Hardwarehouse was a home improvement chain in Australia. The chain was an offshoot of BBC Hardware, which was owned by Burns Philp and then Howard Smith Limited, and had stores in Australia and New Zealand. It was established by BBC Hardware as a way to implement and develop the adopted hardware warehouse concept which was based on overseas chains B&Q and Home Depot. 

Before Hardwarehouse was absorbed into Bunnings Warehouse in 2001, it was the largest corporately owned home improvement retailer in Australia and New Zealand with 62 stores and over 5,000 employees, as it traded under the BBC Hardware name.

History 
The first store was opened in the Sydney suburb of Bankstown on 3 October 1992. Despite the store having a larger selling space than the ones that opened later, it proved that the introduction of this concept was successful. BBC Hardware continued market testing to further develop the concept and help it gain traction in the retail hardware market. Another store was opened at Rockdale in 1993, and two more at Thornleigh and Caringbah in 1994, to reflect the continuous market testing.

In July 1994, Howard Smith Limited bought BBC Hardware from Burns Philp and the chain was rebranded as Hardwarehouse. Subsequently, the chain expanded by opening new stores in Melbourne, Perth and Queensland. This followed with the chain's expansion into New Zealand. Since 1994, Hardwarehouse opened up to 14 stores a year. By 2001, the chain had 59 stores in Australia and 3 stores in New Zealand.

Locations 
There were a total of 62 Hardwarehouse stores that operated across Australia and New Zealand. In Australia, there was two stores in the Australian Capital Territory, 29 stores in New South Wales (NSW), 14 in Queensland, two in Tasmania, eight in Victoria and five in Western Australia.

In New Zealand, Hardwarehouse operated primarily in Auckland, with three stores across the region.

Australia 
ACT: Fyshwick, Phillip.

NSW: Artarmon, Ashfield, Bankstown, Bella Vista, Belrose, Blacktown, Bonnyrigg, Campbelltown, Caringbah, Coffs Harbour, Crossroads, Glendale, Kotara, Lidcombe, Lismore, Mascot, Minchinbury, North Parramatta, Penrith, Rockdale, Shellharbour, Tamworth, Thornleigh, Tuggerah, Tweed Heads, Wagga Wagga, West Gosford, Wallsend, Wollongong and Villawood.

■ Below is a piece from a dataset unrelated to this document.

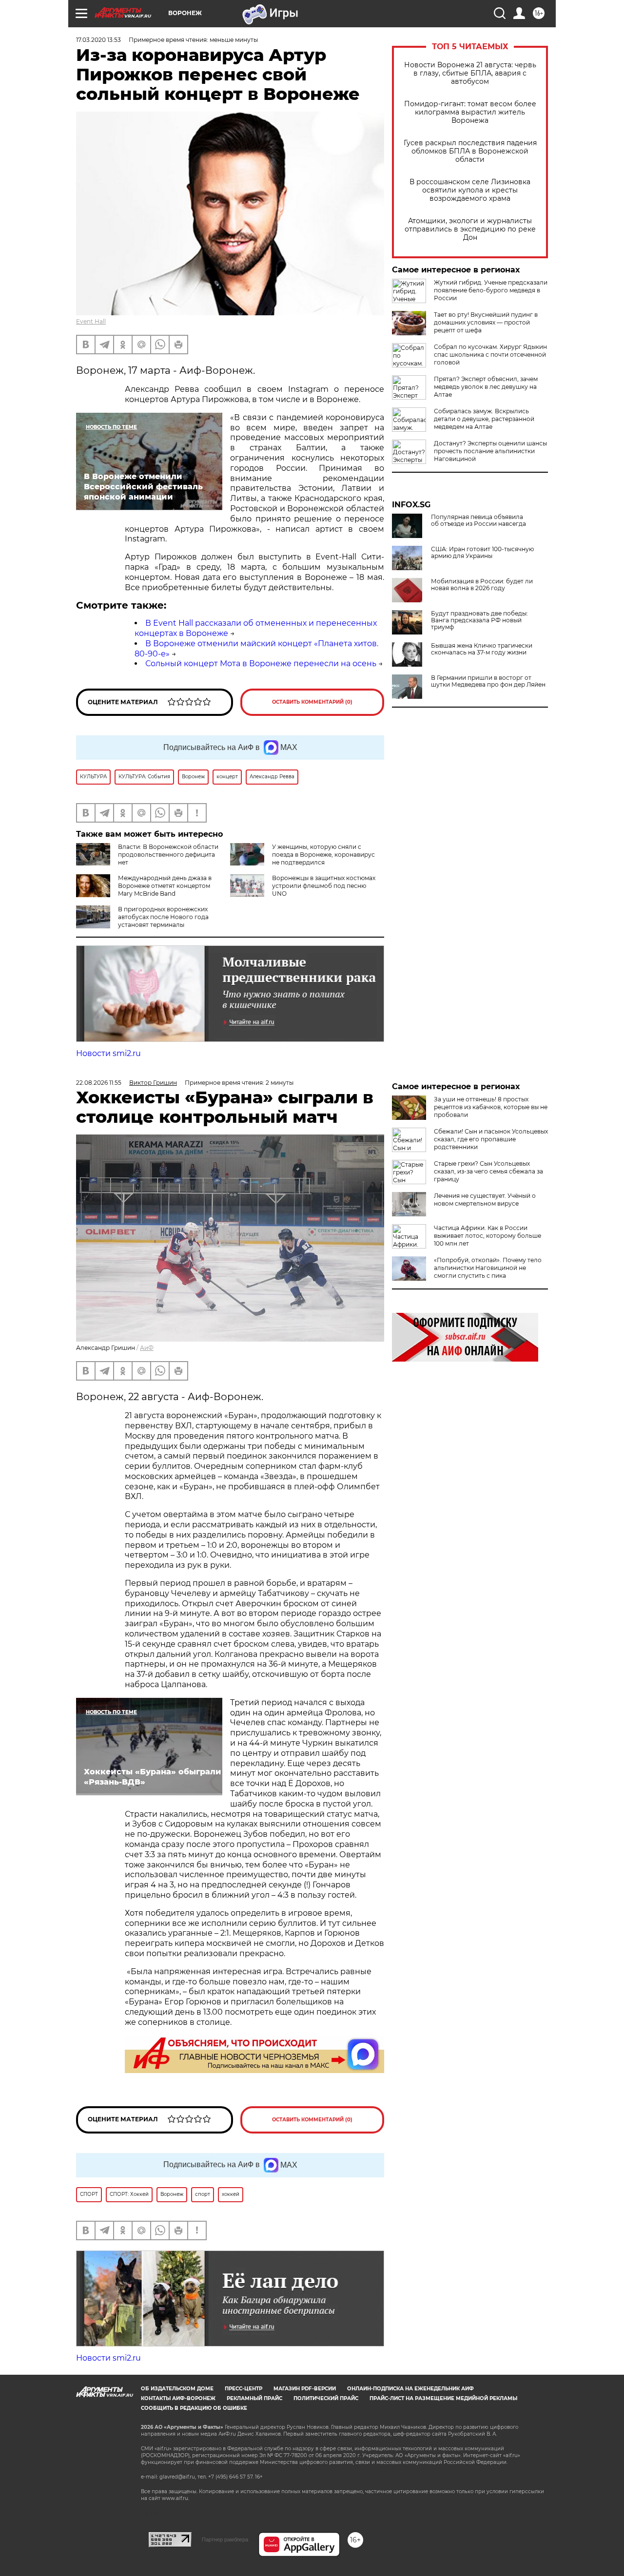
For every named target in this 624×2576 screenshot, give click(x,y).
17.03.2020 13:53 (98, 39)
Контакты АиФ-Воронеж (178, 2398)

Qld: Booval, Burleigh Heads, Cairns, Capalaba, Caboolture, Everton Park, Harbour Town, Maroochydore, Mt Gravatt, Oxley, Rockhampton, Toowoomba South, Townsville and Underwood.

Tas: Kings Meadows and Moonah.

Vic: Bayswater, Doveton, Maribyrnong, Moorabbin, Notting Hill, Nunawading, Thomastown and Wendouree.

WA: Cannington, Innaloo, Morley, O'Connor and Whitfords.

New Zealand 
Auckland: Burswood, Manukau and Rosedale.

Acquisition 

On 13 June 2001, Howard Smith Limited, owner of BBC Hardware and Hardwarehouse, was bought by Wesfarmers. The chain began its transition with the stores trading as Bunnings Warehouse in Australia and New Zealand by the end of 2001. During the transition period, 3 of the acquired Hardwarehouse stores in Australia were closed, as the rest of the stores were reformatted by late 2004.

A number of former Bunnings Warehouse stores that were converted Hardwarehouse stores were converted into retail bulky goods stores, or repurposed for other uses. A few other stores were demolished and rebuilt for larger Bunnings Warehouse stores.